In the course of developing the transcendental algebra (LW, Book II, Section 3, Subsection 6) Badiou stipulates that the envelope of any given subset of T (defined by a certain property P) must obey the following two properties:

- It is greater than or equal than all the elements q of T that have property P.
- It is lesser than or equal to every element t which, like itself, is greater than or equal to all the elements q with property P (least upper bound)

Immediately afterwards Badiou stipulates that given a two element set B (p, q) then an upper bound would be greater than p or q. Then he stipulates that the envelope of this set would be the smallest of all elements greater than or equal to both p and q. I’m confused about this; how is it possible for the envelope of any non-empty set not to be the greatest element of that set? We have the following:

(1) B = {q ε T / P(q)} (The definition of the subset of T defined by property P)
(2) µ = ∑{q ε T / P(q)} (Definition of the envelope)

The envelope µ must be defined by the following properties:

(3) µ ≥ {p / P(p)} .∩. µ ≤ [t / t = ≥{p / P(p)}] (the envelope of B is equal to the smallest upper bound for B)

We stipulate by hypothesis that B is not empty, i.e. at least one element belongs to it.

(4) (B ≠ Ø) ↔ (Eq) (q ε B) ∩ (Vp) (p ε B) ∩ ( p ≤ q) (B is non-empty and is the largest element of B)
(5) P(q) [By definition of B, (1)]

Then we stipulate by hypothesis that the envelope µ is greater than all q that belong to B.

(6) µ > {q ε B .↔. P(q)}

But since we know that at least one q belongs to B, which is the greatest element in B, while also is smaller than µ, then being equal to itself, q satisfies (3), i.e. it obeys the two conditions required for the envelope.

(3) ∩ (1) ∩ (6) --> (7) (q < µ) .∩. q ↔ [q ≥ {p / P(p)} .∩. ≤ [t / t = ≥ {p / P(p)}]]

So it appears that q is both an upper bound (since it is equal to all the elements of B, being the largest element of that set)and the minimum upper bound, since it is equal to the maximum member in B. But by the definition of the envelope as the minimum upper bound for B it appears as if

(3) ∩ (7) ∩ (6) --> (q = µ) ∩ (µ > q)

So we arrive, it would appear, to a formal contradiction.

How could the union of p and q be thus a third element, greater than both? Since in every non empty set, there will be an element which is the greatest, it would follow it would always be the envelope, it seems.

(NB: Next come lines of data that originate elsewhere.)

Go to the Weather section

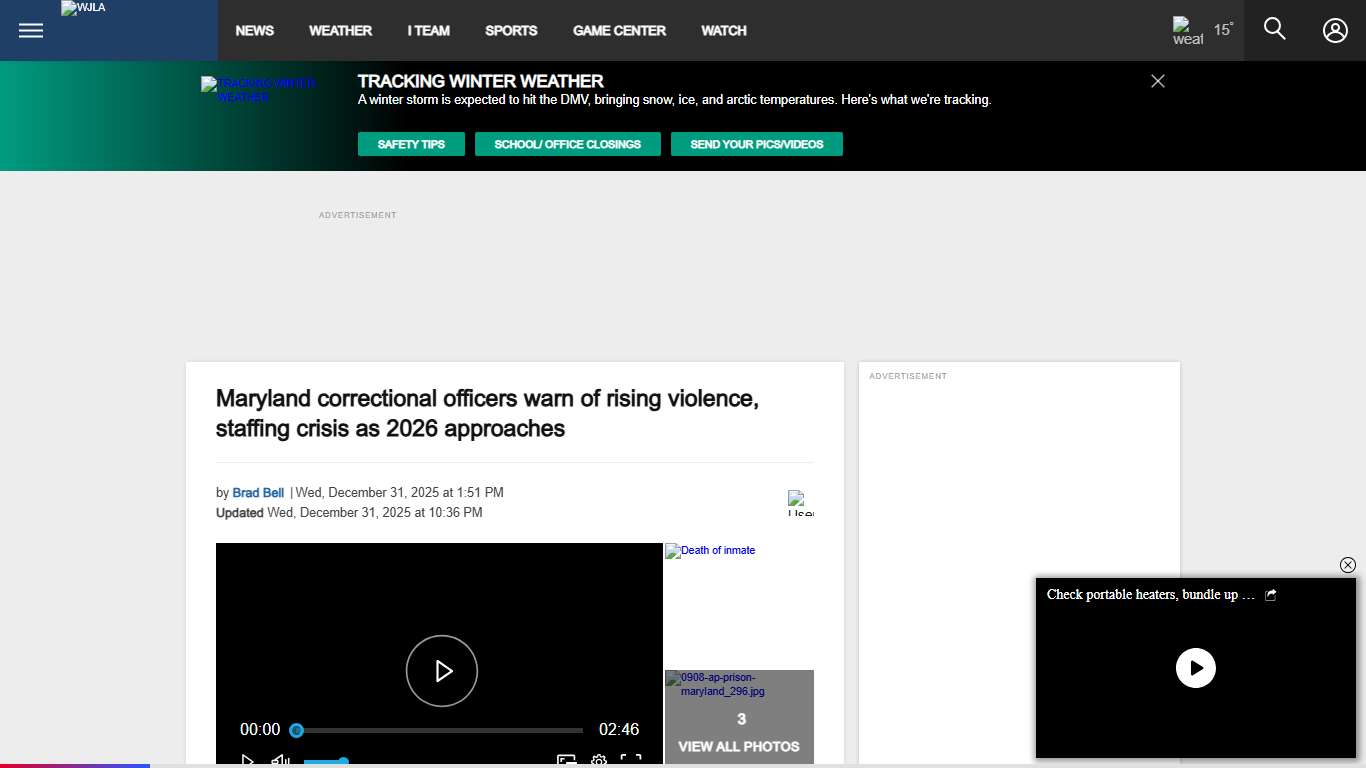pyautogui.click(x=340, y=31)
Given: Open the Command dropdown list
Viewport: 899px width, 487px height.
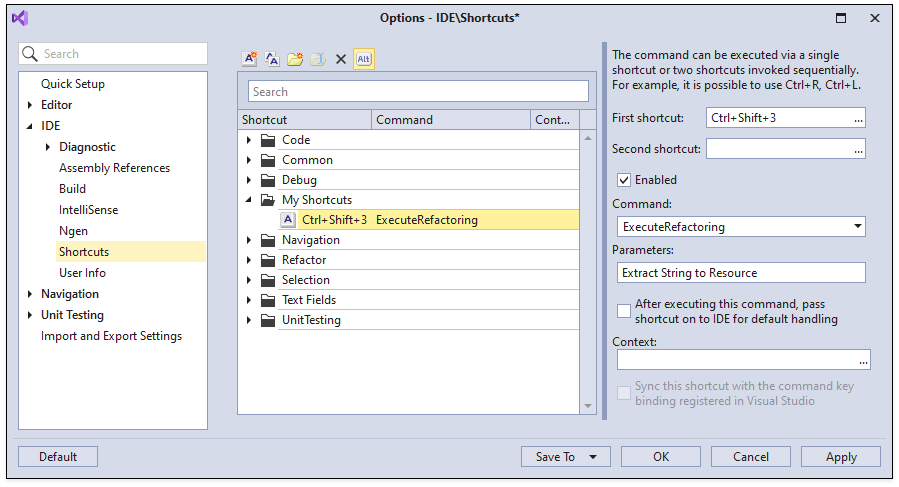Looking at the screenshot, I should coord(858,227).
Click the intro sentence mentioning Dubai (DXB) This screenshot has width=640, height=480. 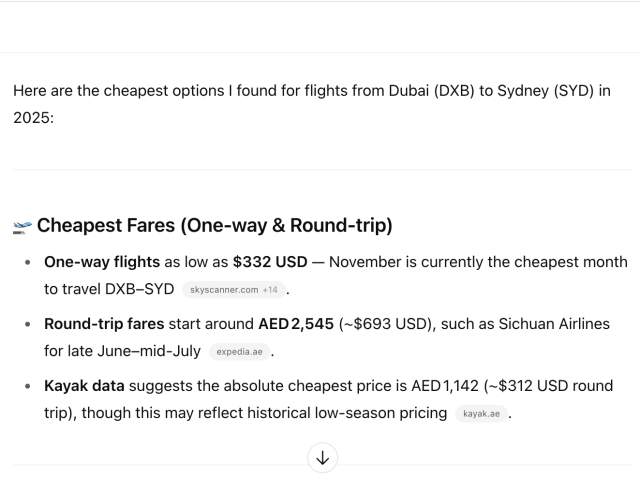[312, 104]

I think what may be missing would be the additional restrictive clause whereby if a set has a maximal value, then the envelope will be that value. Put it obversely, if a set there is no maximal value, then the envelope of that set will the least upper bound (for Badiou the distinction between 'lesser' and 'minimum' does not seem to be important, since what we are measuring is always degrees of intensity of appearance). If so then maybe we could rewrite (6) as µ ≥ {q ε B .↔. P(q)} and all would be fine, since we would end up identifying µ with q.